162546-176

ESPAC-4: A multicenter, international, open-label randomized controlled phase III trial of adjuvant combination chemotherapy of gemcitabine (GEM) and capecitabine (CAP) versus monotherapy gemcitabine in patients with resected pancreatic ductal adenocarcinoma.

Subcategory: 
Category: 
Gastrointestinal (Noncolorectal) Cancer
Session Type and Session Title: 
Oral Abstract Session, Gastrointestinal (Noncolorectal) Cancer
Abstract Number: 

LBA4006

Citation: 
J Clin Oncol 34, 2016 (suppl; abstr LBA4006)
Author(s): 
John P. Neoptolemos, Dan Palmer, Paula Ghaneh, Juan W. Valle, David Cunningham, Jonathan Wadsley, Tim Meyer, Alan Anthoney, Bengt Glimelius, Stephen Falk, Ralf Segersvard, Jakob R. Izbicki, Gary William Middleton, Paul J. Ross, Harpreet Wasan, Alec Mcdonald, Tom David Lewis Crosby, Eftychia Eirini Psarelli, Pascal Hammel, Markus W. Buchler; University of Liverpool, Liverpool, United Kingdom; Department of Medical Oncology, The Christie NHS Foundation Trust; University of Manchester, Manchester, United Kingdom; Royal Marsden Hospital, Surrey, United Kingdom; Weston Park Hospital, Sheffield, United Kingdom; UCL Cancer Institute, University College London,, London, United Kingdom; Leeds Cancer Research UK Clinical Centre, Leeds, United Kingdom; Uppsala University, Uppsala, Sweden; Bristol Haematology and Oncology Centre, Bristol, United Kingdom; Karolinska Institute, Stockholm, Sweden; University Medical Center Hamburg-Eppendorf, Hamburg, Germany; University of Birmingham, Surrey, United Kingdom; Guy's Hospital, London, United Kingdom; Hammersmith Hospital, Imperial College, London, United Kingdom; Beatson West of Scotland Cancer Centre, Glasgow, United Kingdom; Velindre Cancer Centre, Cardiff, United Kingdom; Hôpital Beaujon, Clichy, France; University of Heidelberg, Heidelberg, Germany

Abstract Disclosures

Abstract: 

Background: The ESPAC-3 trial compared adjuvant GEM with 5-fluorouracil/folinic acid for resected pancreatic cancer.
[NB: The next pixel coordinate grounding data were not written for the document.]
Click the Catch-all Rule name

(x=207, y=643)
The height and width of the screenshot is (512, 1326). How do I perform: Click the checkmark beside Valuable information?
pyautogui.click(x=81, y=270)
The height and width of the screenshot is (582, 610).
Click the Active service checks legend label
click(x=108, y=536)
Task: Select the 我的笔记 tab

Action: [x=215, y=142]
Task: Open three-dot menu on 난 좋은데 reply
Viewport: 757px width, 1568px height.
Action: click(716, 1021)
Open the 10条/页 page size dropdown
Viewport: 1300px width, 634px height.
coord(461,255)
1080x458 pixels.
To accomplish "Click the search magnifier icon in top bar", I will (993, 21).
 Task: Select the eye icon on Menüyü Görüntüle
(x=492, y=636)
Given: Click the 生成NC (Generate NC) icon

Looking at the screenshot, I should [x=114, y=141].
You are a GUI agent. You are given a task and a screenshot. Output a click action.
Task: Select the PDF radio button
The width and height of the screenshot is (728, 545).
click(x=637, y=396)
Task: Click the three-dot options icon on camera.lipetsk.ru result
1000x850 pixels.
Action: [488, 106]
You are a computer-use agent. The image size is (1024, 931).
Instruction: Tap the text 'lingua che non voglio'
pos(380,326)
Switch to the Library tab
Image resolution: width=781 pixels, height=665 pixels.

GEM is the standard of care based on similar survival and less toxicity. ESPAC-4 aimed to determine whether combination chemotherapy with GEM/CAP improved survival compared to GEM monotherapy. Methods: Patients with pancreatic ductal adenocarcinoma were randomized within 12 weeks of surgery (stratified for R0/R1 resection margin status and country) to have either six 4 week cycles of IV GEM alone or GEM with oral CAP. The primary endpoint was overall survival; secondary endpoints were toxicity, relapse free survival, 2 and 5 year survival and quality of life. 722 patients (480 expected events), 361 in each arm, were needed to detect a 10% difference in 2 year survival rates with 90% power (log-rank test with 5% two-sided alpha). Results: Between Nov 10 2008 and Sep 11 2014, 732 patients were randomized with 730 included in the full analysis set (366 GEM, 364 GEM/CAP). Median age was 65 years, 57% were men. WHO performance status was 0, 1 or 2 in 42% 55% and 3% respectively. Postoperative median CA19-9 was 19 kU/L. Median maximum tumor size was 30 mm, 60% were R1 resections, 80% were node positive and 40% were poorly differentiated. On Dec 11 2015 the Independent Trial Steering Committee requested that the trial proceed to full analysis. The data freeze was on March 2 2016. Median survival (months) for patients treated with GEM/CAP was 28.0 (95% CI, 23.5 – 31.5) and 25.5 (22.7 – 27.9) for GEM. Stratified log-rank analysis revealed an HR=0.82 [95% CI, 0.68 – 0.98]; χ2 (1) = 4.61, P=0.032. 196 out of 366 GEM patients in the safety set reported 481 grade 3/4 adverse events, while 226 out of 359 GEM/CAP patients reported 608 grade 3/4 adverse events (P=0.242). Conclusions: Adjuvant GEM/CAP for pancreatic cancer had a statistically significant improvement in survival compared to GEM monotherapy. Clinical trial information: ISRCTN96397434.